Os números de consumo do Sahara são muito bons. Homologados pelo Inmetro, são de 11,0/7,7 km/litro (gasolina/etanol) urbano e 12,8/9,1 km/l (g/e) rodoviário. Na prática conseguimos melhorar um pouco, com 11,4/7,9 km/l na cidade e 12,9/8,8 km/l na estrada. Boas marcas para quem busca um Jeep Renegade mais econômico, se comparado com os 4×4, a não ser que a ideia seja utilizar o modelo em atividades situações de fora de estrada que necessitem de tração integral.

Outro destaque do Renegade é a suspensão, independente nas quatro rodas, que garante uma certa dose de conforto em pisos ruins e boa estabilidade em curvas. A marca aplicou sistema McPherson na dianteira e multilink na traseira, e isso permite comportamento dinâmico muito bom.

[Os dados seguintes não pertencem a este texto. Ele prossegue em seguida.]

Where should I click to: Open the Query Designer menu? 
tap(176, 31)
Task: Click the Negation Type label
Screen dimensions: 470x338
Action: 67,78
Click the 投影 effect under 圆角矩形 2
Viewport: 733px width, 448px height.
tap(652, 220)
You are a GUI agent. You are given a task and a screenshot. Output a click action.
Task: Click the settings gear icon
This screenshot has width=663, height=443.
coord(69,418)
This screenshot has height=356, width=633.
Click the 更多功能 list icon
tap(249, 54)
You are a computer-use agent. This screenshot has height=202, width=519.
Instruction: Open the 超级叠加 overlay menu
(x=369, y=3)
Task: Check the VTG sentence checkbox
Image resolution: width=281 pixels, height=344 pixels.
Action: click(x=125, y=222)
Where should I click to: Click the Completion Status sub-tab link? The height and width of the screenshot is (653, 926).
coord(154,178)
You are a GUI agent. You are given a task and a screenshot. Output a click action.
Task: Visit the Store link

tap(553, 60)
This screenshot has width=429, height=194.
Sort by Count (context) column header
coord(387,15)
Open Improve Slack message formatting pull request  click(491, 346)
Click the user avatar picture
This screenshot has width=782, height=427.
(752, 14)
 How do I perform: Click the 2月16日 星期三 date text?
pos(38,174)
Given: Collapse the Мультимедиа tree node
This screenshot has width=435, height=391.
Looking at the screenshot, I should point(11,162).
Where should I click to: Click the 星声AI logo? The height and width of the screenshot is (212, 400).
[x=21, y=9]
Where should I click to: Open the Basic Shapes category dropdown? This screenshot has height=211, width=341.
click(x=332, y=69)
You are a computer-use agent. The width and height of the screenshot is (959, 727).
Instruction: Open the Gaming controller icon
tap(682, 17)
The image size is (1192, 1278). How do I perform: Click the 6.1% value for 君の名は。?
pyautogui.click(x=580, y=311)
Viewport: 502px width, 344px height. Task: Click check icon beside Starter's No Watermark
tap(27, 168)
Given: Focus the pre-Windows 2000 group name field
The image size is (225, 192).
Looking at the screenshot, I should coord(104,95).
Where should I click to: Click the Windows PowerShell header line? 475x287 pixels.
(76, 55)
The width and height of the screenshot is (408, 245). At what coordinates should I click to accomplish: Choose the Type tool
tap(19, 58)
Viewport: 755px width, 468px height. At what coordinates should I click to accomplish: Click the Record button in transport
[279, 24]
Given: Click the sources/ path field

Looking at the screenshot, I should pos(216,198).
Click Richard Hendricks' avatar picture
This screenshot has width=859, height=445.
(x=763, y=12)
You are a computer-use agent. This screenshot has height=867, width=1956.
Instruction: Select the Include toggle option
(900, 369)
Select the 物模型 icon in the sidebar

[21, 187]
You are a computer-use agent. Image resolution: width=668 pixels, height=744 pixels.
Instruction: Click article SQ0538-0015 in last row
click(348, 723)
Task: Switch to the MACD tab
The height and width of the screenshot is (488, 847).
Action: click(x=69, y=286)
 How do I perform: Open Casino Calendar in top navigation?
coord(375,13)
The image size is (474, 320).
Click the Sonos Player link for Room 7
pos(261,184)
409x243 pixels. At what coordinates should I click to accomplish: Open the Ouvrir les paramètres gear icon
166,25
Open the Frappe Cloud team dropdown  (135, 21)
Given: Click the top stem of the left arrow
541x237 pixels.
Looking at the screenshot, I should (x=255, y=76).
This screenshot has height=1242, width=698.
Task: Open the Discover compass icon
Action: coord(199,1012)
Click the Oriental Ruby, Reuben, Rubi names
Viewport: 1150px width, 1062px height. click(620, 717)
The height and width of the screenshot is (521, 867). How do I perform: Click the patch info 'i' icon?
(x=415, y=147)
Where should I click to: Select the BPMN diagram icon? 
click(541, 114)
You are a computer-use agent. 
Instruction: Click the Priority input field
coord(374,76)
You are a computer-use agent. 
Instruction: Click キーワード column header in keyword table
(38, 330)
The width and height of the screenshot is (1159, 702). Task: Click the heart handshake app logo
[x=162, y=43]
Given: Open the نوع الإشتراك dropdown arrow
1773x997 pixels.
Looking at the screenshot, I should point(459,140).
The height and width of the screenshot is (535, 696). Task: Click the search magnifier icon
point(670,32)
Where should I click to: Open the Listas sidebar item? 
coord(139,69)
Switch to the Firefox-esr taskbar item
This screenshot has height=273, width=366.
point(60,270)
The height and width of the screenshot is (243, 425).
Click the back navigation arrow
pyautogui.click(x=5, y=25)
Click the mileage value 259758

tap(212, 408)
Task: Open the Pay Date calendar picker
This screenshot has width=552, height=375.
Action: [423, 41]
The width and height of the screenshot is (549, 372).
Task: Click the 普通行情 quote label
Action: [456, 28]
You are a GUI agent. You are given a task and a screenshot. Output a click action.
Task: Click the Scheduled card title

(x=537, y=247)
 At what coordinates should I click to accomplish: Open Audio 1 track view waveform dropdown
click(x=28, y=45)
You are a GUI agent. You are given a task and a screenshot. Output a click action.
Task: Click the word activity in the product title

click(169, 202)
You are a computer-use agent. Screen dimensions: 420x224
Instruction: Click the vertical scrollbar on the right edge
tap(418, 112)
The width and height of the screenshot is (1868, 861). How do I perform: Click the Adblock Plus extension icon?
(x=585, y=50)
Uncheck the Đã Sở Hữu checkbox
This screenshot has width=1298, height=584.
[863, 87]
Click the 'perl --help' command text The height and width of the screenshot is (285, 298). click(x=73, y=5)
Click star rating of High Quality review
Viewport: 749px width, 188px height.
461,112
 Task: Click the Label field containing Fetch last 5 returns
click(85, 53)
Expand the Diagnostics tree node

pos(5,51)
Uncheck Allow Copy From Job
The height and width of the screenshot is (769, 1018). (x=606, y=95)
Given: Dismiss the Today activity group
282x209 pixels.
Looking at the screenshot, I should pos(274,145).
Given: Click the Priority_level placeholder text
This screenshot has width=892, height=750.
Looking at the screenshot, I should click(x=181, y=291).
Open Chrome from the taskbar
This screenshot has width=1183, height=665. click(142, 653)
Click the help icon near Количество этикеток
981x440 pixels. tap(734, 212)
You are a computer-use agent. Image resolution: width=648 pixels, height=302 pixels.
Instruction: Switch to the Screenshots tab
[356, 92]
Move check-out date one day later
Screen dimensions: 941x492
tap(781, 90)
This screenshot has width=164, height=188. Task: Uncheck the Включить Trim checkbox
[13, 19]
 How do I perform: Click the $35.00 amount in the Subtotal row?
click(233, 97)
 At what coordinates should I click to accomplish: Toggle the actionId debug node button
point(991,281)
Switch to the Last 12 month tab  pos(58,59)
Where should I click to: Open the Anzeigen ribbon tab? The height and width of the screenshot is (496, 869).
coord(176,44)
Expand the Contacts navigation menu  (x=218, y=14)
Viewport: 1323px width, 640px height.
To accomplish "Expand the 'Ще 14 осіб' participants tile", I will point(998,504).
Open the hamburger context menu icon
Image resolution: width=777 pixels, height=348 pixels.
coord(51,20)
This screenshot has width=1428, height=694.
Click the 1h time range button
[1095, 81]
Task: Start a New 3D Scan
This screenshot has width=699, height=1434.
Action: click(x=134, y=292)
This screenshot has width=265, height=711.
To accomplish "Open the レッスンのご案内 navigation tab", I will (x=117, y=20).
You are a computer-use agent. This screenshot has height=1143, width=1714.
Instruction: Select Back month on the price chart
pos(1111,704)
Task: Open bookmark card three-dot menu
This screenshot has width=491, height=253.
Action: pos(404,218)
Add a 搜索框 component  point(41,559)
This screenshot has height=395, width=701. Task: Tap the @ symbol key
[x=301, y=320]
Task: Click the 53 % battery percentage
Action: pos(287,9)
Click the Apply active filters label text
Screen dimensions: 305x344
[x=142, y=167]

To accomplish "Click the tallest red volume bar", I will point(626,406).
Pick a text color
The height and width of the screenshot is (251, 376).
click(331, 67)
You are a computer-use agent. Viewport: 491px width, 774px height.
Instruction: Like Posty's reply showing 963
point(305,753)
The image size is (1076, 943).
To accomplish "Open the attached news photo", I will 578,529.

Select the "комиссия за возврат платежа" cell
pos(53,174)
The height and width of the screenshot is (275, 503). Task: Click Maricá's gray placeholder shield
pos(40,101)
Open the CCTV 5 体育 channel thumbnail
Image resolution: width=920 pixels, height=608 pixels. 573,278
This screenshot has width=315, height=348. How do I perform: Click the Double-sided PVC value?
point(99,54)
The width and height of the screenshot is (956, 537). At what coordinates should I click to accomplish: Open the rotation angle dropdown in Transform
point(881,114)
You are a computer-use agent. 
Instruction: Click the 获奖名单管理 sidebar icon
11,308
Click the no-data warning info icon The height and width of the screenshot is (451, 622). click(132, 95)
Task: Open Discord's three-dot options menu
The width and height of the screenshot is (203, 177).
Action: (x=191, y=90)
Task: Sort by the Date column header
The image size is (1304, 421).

O sistema “Jeep Traction Control+” usado nas versões 4×2 praticamente reproduz a atuação de um diferencial auto-blocante, dividindo o torque nas rodas dianteiras, o que ajuda a manter a capacidade de tração em terrenos de baixa aderência.

Rodando com o Renegade Sahara, permanece tudo no mesmo bom patamar das demais versões da série, e a sensação de dirigir e prestações são basicamente as mesmas. Direção precisa, bom espaço interno, porta-malas um pouco menor que o esperado (não há muito o que fazer nesse caso) e ótimo desempenho com consumo de combustível melhor que o esperado.

Mesmo com 10 anos de mercado e próximo de ganhar um facelift e até um conjunto híbrido leve nos moldes dos usados pela Fiat, o Jeep Renegade mostra ter ainda muito fôlego e público interessado, o que o mantém que ainda muito competitivo não só em termos mecânicos, mas também em preço, onde se destaca entre os concorrentes do segmento dos SUVs compactos.

Para aqueles entusiastas do offroad, o Renegade em qualquer versão continua sendo uma boa opção. Em termos de segurança, todas as versões são equipadas com seis airbags, controles de estabilidade e de tração, e podem ser equipados com tecnologias semi-autônomas, entre elas frenagem de emergência, monitoramento de ponto cego e assistente de permanência na faixa. O cruise control, no Sahara, é simples, não adaptativo.

CONCLUSÃO

Resumindo, o Jeep Renegade Sahara -e demais versões- dá sequência a uma história de clamoroso sucesso, combinando os diferenciais e características típicas dos Jeep com as constantes alterações, necessárias para enfrentar o hoje muito competitivo mercado dos SUVs compactos aqui no Brasil. Com as novas versões, mecânica robusta e confiável, motor potente e boa dose de tecnologia, o Renegade é sempre muito agradável de dirigir. É um SUV de compacto para médio, que traz o legado aventureiro da marca, sem abrir mão do conforto e recursos de segurança necessários. Sem dúvida, uma boa opção.